On Tue, Feb 18, 2025 at 9:26 AM Quentin Anciaux <[email protected]> wrote:

> Le lun. 17 févr. 2025, 23:13, Bruce Kellett <[email protected]> a
> écrit :
>
>> On Tue, Feb 18, 2025 at 9:01 AM Quentin Anciaux <[email protected]>
>> wrote:
>>
>>>
>>> Sure, but saying “some things happen and others don’t” is just labeling
>>> an outcome, not explaining why probability follows the Born rule. If you
>>> take that as fundamental, fine, but that’s just postulating rather than
>>> deriving it.
>>>
>>> MWI doesn’t deny probability; it just reframes the question. The
>>> challenge isn’t that “everything happens,” it’s understanding why observers
>>> experience frequencies matching the Born rule.

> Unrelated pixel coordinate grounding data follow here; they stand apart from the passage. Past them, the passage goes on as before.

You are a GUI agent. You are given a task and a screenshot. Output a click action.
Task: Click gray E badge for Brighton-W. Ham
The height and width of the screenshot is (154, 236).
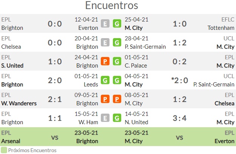105,118
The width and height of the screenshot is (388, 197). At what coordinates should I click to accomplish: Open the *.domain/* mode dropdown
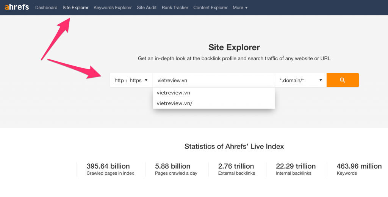click(300, 80)
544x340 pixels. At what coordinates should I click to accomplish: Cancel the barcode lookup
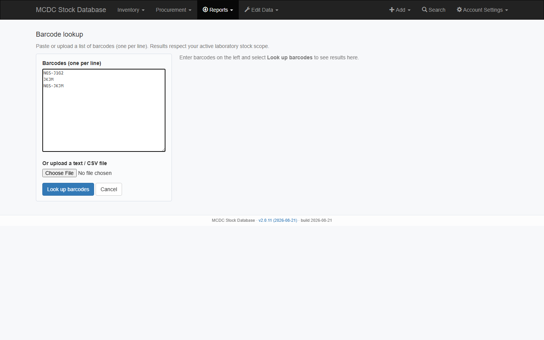109,189
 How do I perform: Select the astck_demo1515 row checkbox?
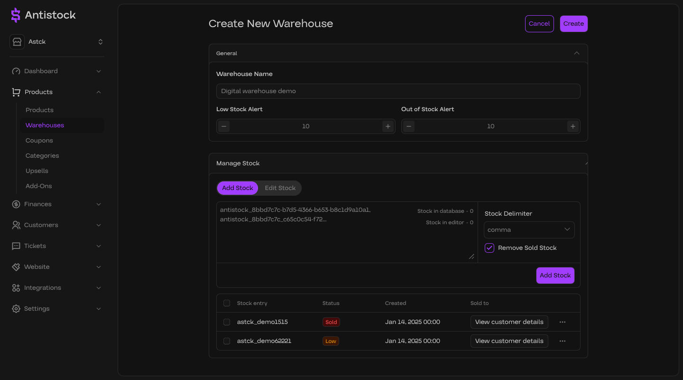pos(227,322)
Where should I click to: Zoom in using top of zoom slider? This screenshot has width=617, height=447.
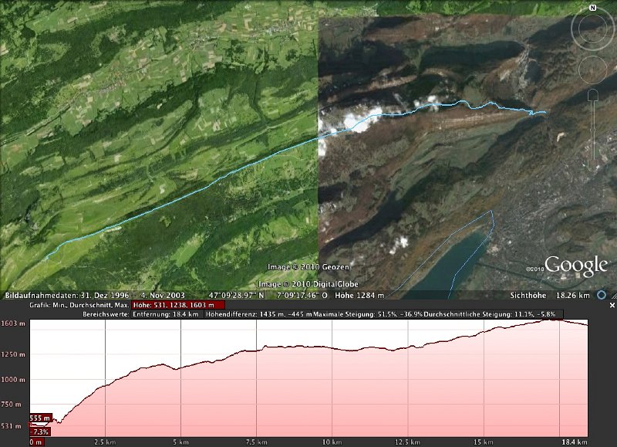(592, 95)
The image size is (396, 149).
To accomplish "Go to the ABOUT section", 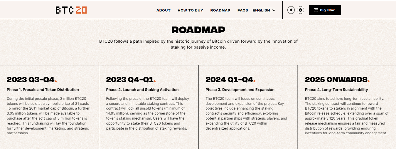I will [163, 10].
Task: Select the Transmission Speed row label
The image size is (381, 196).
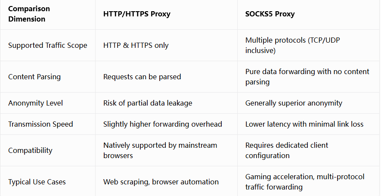Action: click(x=40, y=124)
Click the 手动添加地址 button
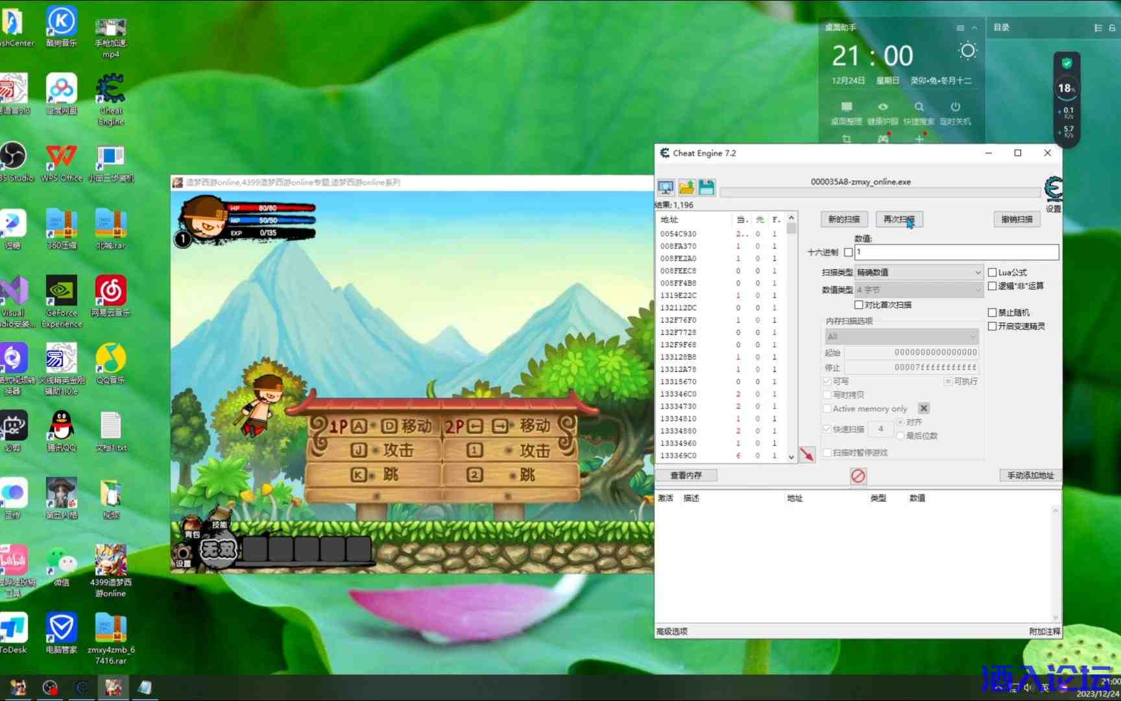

That’s what self-locating
>>> uncertainty and measure attempts to address.
>>>
>>
>> Self-locating uncertainty is just the question "Why am I on this branch
>> and not the other". I don't see that that question is any different from
>> the characterization of probability as "some things happen and others
>> don't". Self-locating uncertainty is just "Some branches matter to me and
>> others don't". No different.
>>
>> Bruce
>>
>
> Self-locating uncertainty isn't about some branches mattering more, it’s
> about explaining why an observer, pre-measurement, should expect to
> experience one outcome over another in the correct proportions
>

No different.

The difference is that self-locating uncertainty applies before the
> measurement, not just as a retrospective description of what happened. In
> standard probability, uncertainty reflects an observer's ignorance of an
> outcome before it is known. In MWI, all outcomes exist, but the observer
> still doesn’t know which branch they will find themselves in, hence,
> self-locating uncertainty.
>

Rubbish. If you say that the probability of horse X winning the race is p,
then the race hasn't yet been run. So you are just talking nonsense.